Extrait du texte
————

Il est bien sûr impossible de conclure à la réalité du culte des Sept saints sans s’interroger sur celle des pèlerinages qu’il a nécessairement suscités ; mais du coup reste posée la question des formes prises par ces phénomènes pérégrins, dont les premières attestations remontent à la fin du XIIIe et au début du XIVe siècle.

L’analyse de la documentation nous permet de mieux connaître ceux pour qui les Sept-Saints de Bretagne méritaient une attention particulière, au point qu’ils ont contribué financièrement à l’entretien des différents lieux de ce culte, ou bien qu’ils ont choisi de pérégriner vers eux : curieusement, mais certainement pas de manière fortuite, l’origine géographique de ces femmes et ces hommes du XIIIe et du XIVe siècle est limitée aux seuls évêchés de Saint-Brieuc et de Tréguier. Les autres témoignages (hagiographiques, archivistiques, toponymiques et archéologiques) relatifs au culte et au pèlerinage des Sept-Saints de Bretagne sont eux aussi localisés dans les mêmes parages. Sans doute cette impression est-elle, comme toujours, renforcée par une documentation qui, à l’évidence, n’est pas complète ; mais, sauf à supposer une destruction sélective des sources, il convient de s’interroger sur un tropisme aussi affirmé. 

De plus, il faut bien constater un véritable « trou noir » dans l’histoire du culte et du pèlerinage : pour plusieurs Trégorois interrogés en 1330 lors de l’enquête sur la vie et les miracles d’Yves de Kermartin, il s’agit encore d’une réalité bien vivante, mais il faut attendre ensuite 1415 pour trouver une allusion aux Sept-Saints de Bretagne ; rien en tout cas dans le procès de canonisation de Charles de Blois. Puis de nouveau le silence jusqu’à la seconde moitié du XVe siècle ; rien non plus dans les différentes enquêtes effectuées pour permettre la réformation des feux fiscaux du duché sous le règne de Jean V, alors que sont mentionnés à de nombreuses reprises des pèlerinages à Rome. Et enfin rien, ou presque à l’époque moderne, où les rares avis « autorisés », comme celui de Dom Lobineau, évoque une splendeur passée sans en donner de témoignages.  Inquiétant mutisme qui renforce le doute légitime de l’historien : ce dernier ne serait-il pas en effet victime d’une sorte d’effet d’optique ? Soit il s’agit d’un phénomène de masse d’une telle ampleur qu’il occuperait tout le champ de vision historique et brouillerait la vue ; ou bien,  au contraire, il s’agit d’un fait social microscopique qui, placé sous la loupe du chercheur, prendrait pour ce dernier une dimension très exagérée.


Lieux de culte

Pourtant, il est certain qu’un culte collectif de sept saints a eu ses hauts-lieux : outre les chapelles trégoroises du Méné Bré et du Stiffel, celle de Saint-Laurent à Yffiniac, dans l’ancien diocèse de Saint-Brieuc, et les Sept-Saints de Biconguy, dans l’ancien diocèse de Saint-Malo, il faut également mentionner la fontaine des Sept-Saints à Bulat-Pestivien, le village des Sept-Saints en Glomel et la chapelle placée sous leur invocation à Erdeven, ainsi que  la magnifique chapelle de Locmaria-an-Hent, à proximité d’une fontaine des Sept-Saints, dans l’ancienne paroisse de Saint-Yvi. Enfin — mais cette énumération ne prétend nullement à l’exhaustivité — le quartier des Sept-Saints à Brest a emprunté son nom à l’église tréviale qui leur était autrefois dédiée.

————

Consigne 1
L'extrait sur le culte des Sept-Saints de Bretagne mentionne « les autres témoignages » relatifs à ce culte et à ce pèlerinage. Donnez tous les types de témoignages qu'il cite.

————

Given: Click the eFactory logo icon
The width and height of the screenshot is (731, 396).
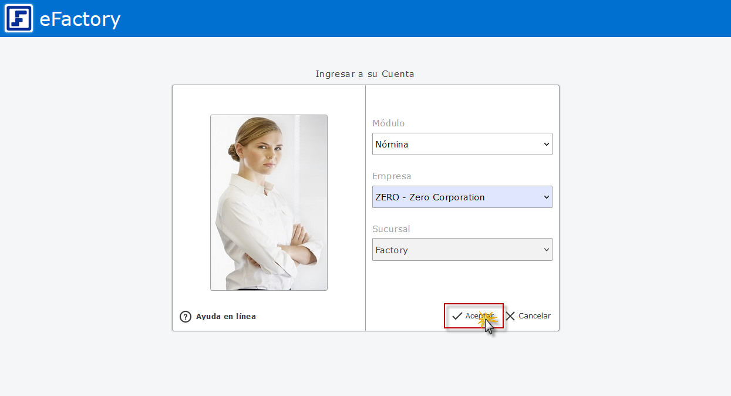Looking at the screenshot, I should 19,18.
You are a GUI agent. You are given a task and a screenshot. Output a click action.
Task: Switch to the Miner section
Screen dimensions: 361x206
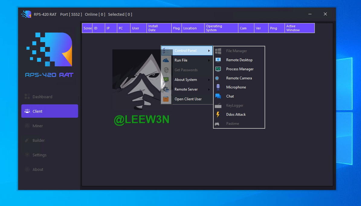[x=38, y=126]
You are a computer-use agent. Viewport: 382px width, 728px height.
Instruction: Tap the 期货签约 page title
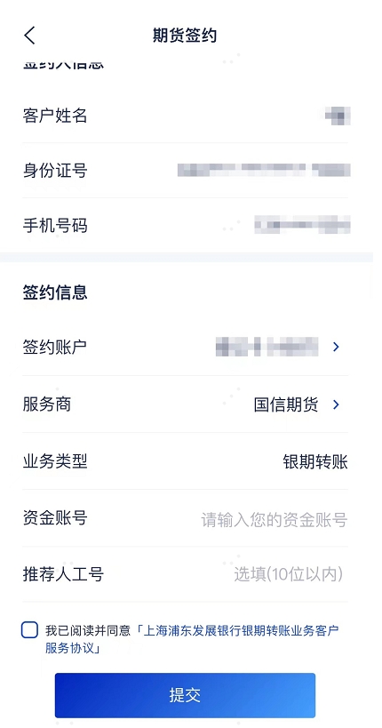tap(185, 36)
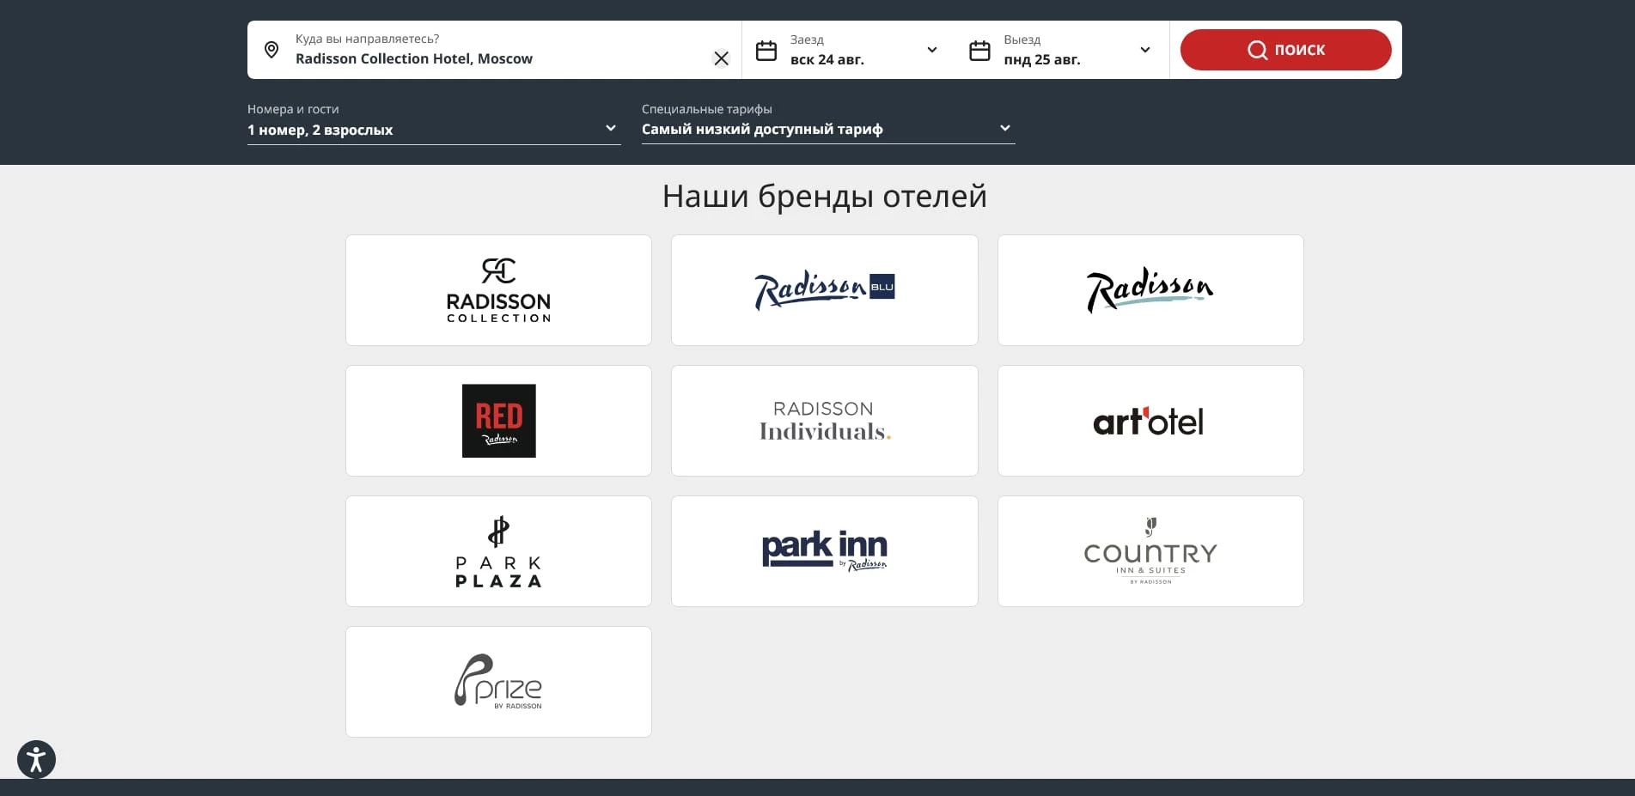This screenshot has height=796, width=1635.
Task: Open the check-out date dropdown chevron
Action: [1144, 50]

————

Consigne 2
Mettez toutes les lignes du bloc 1 dans un tableau Markdown à deux colonnes, N° et Ligne, en sautant les lignes vides. N'incluez pas les images dans la réponse.

Réponse rédigée 1
- hagiographiques
- archivistiques
- toponymiques
- archéologiques

Réponse rédigée 2
| N° | Ligne |
|---|---|
| 1 | Given: Click the eFactory logo icon |
| 2 | The width and height of the screenshot is (731, 396). |
| 3 | Looking at the screenshot, I should 19,18. |
| 4 | You are a GUI agent. You are given a task and a screenshot. Output a click action. |
| 5 | Task: Switch to the Miner section |
| 6 | Screen dimensions: 361x206 |
| 7 | [x=38, y=126] |
| 8 | You are a computer-use agent. Viewport: 382px width, 728px height. |
| 9 | Instruction: Tap the 期货签约 page title |
| 10 | tap(185, 36) |
| 11 | This screenshot has height=796, width=1635. |
| 12 | Task: Open the check-out date dropdown chevron |
| 13 | Action: [1144, 50] |